#### Work instructions:
Put the lines of the listing below into a JSON list of strings, one string per line and no blank lines, starting at the line that contains "This screenshot has height=485, width=863." and ending at the line that contains "[x=143, y=48]", with both of those lines included. Leave the pictures out of your answer.

#### Provided entries:
· · · · ·

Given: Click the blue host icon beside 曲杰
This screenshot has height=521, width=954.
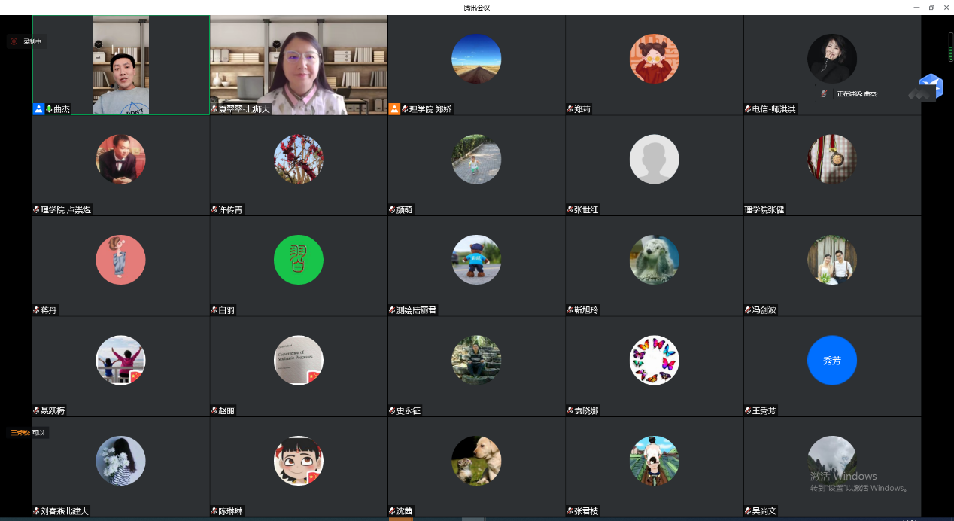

· · · · ·

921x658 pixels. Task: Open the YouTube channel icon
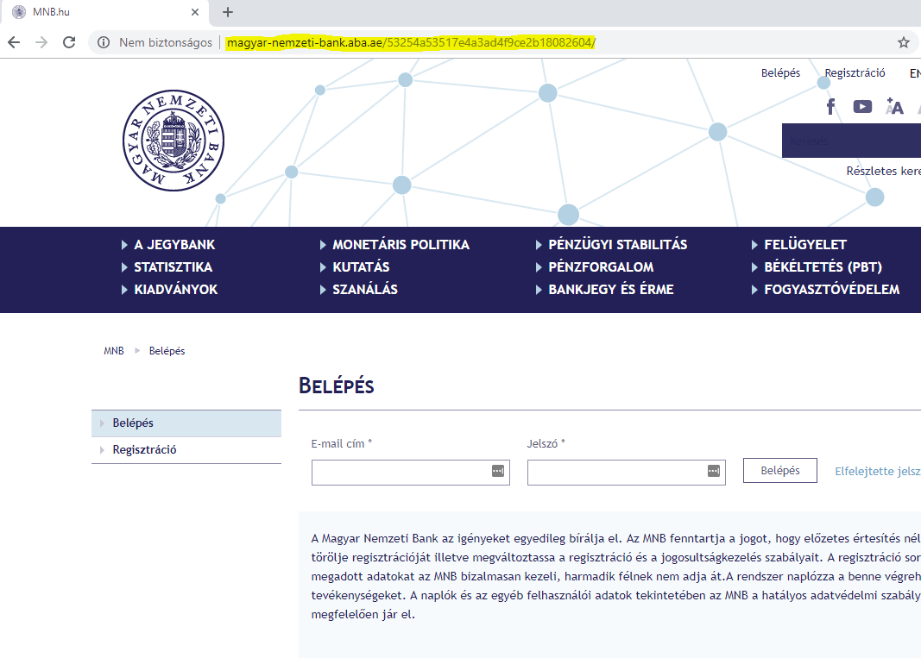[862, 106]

· · · · ·

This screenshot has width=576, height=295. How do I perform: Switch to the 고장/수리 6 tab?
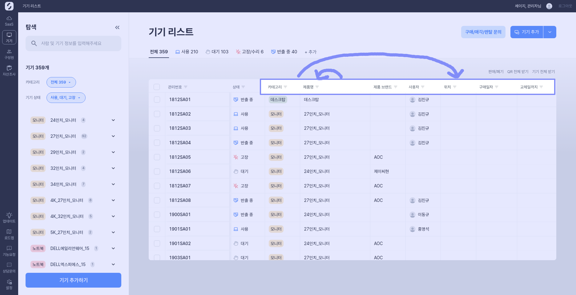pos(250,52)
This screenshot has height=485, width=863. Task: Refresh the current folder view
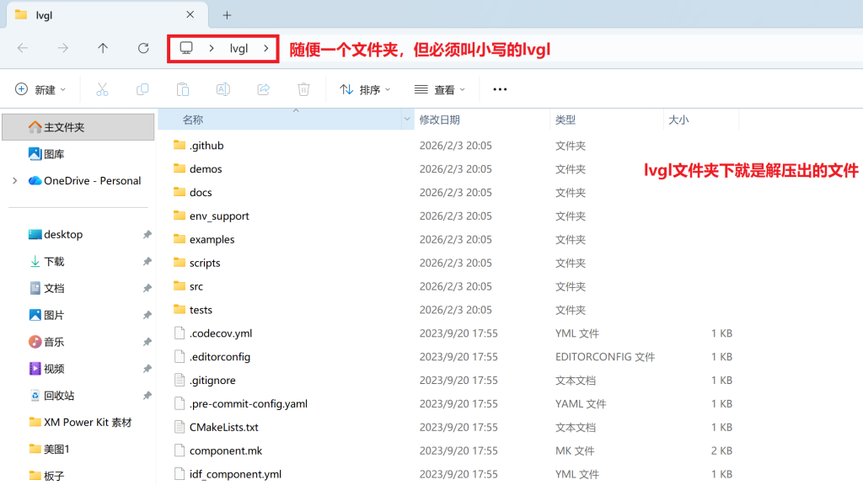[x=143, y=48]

· · · · ·

#### Correct response:
[
  "This screenshot has height=485, width=863. Task: Refresh the current folder view",
  "[x=143, y=48]"
]